Options for more Effective Intelligence Oversight


Modern security and intelligence services use a range of digital powers to pursue their important mandates. Electronic surveillance and hacking are only two such powers. They are highly invasive and rights infringing. Effective checks and balances are therefore imperative to monitor, to challenge and to sanction the abuse of these powers.

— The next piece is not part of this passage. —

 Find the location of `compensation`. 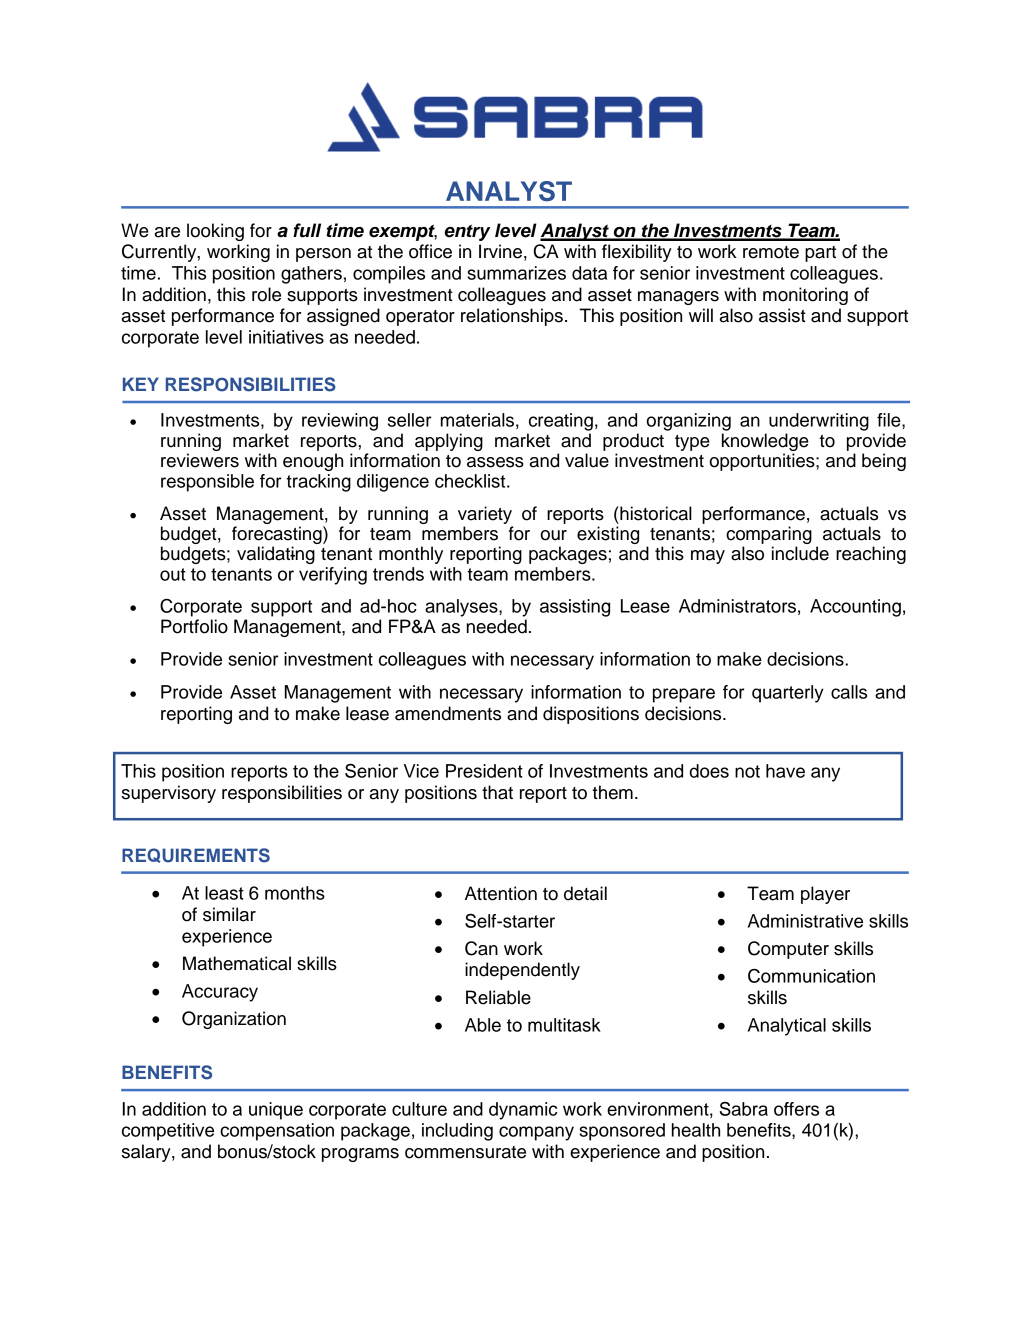

compensation is located at coordinates (277, 1132).
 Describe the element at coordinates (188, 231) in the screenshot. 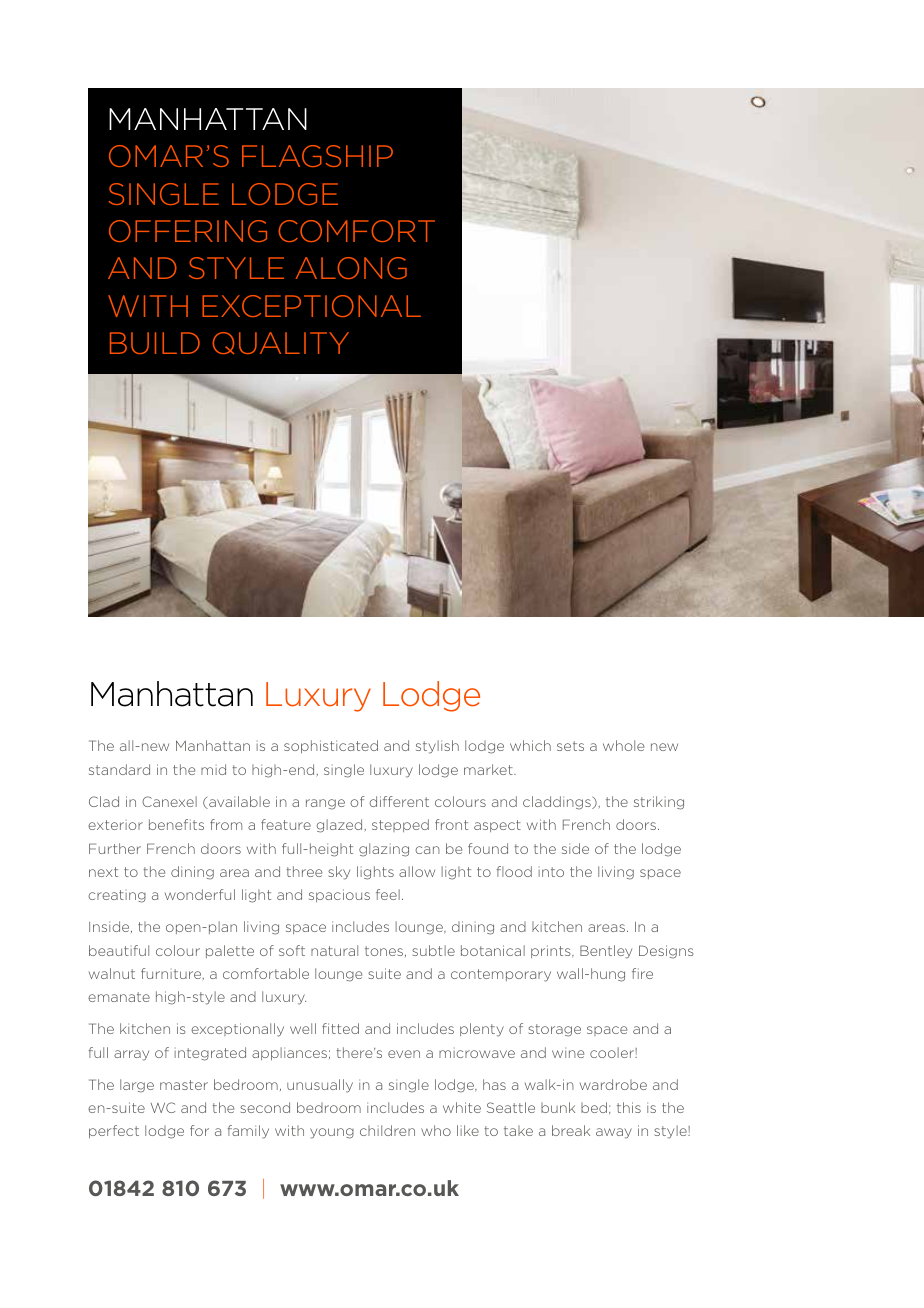

I see `OFFERING` at that location.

There is no shortage of guiding principles, international reports and legislative reforms promoting effective intelligence oversight. Independent, competent, informed, agile and resourceful oversight bodies are often called for. This is an easy call to make and a much harder fact to establish in actual practice. Despite recent measures to further professionalize and democratize national oversight frameworks in Europe and North America, oversight dynamics on the ground continue to be marred by various problems. Among those are ineffective control mechanisms, regulatory capture, a lack of technological knowledge and an insufficient motivation to engage persistently in proactive and unglamorous investigative oversight work. In addition, one can point to no-go-zones and accountability gaps in conjunction with international intelligence cooperation or intelligence activities by agencies and contractors that are not subject to the same oversight regime.

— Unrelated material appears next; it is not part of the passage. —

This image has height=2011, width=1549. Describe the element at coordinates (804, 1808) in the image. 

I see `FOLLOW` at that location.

A lack of objective performance indicators and government secrecy make it also difficult to assess, let alone compare, oversight performances. Individual political systems differ substantially and concepts like transparency, accountability and democracy remain contested across time and space. Thus, there is no universal blueprint for intelligence oversight.

Effective intelligence oversight, therefore, remains an ambitious, unattained and vague benchmark - on both sides of the Atlantic. It should be regarded as continuous work in progress and - despite these challenges - much work can be done today to significantly improve oversight effectiveness. This work should not be left to government and legislators alone. As the pace of technological innovation continues to challenge core concepts of intelligence law and oversight practice, a broader set of perspectives are needed to identify and refine options for positive change. It is with this aim in mind that the Stiftung Neue Verantwortung initiated this working group on oversight innovation. Generous support from the William and Flora Hewlett Foundation and the Robert Bosch Foundation allow us to assemble unique expertise. Using collaborative methods, the group aims to identify and refine ideas for better intelligence oversight. What changes to the oversight process or the setup of oversight bodies might make a positive contribution to oversight development?

This discussion paper is meant to set the scene for the collaborative work of this group. It discusses a range of current and future challenges to effective oversight over electronic surveillance before flagging areas where potential solutions may be found.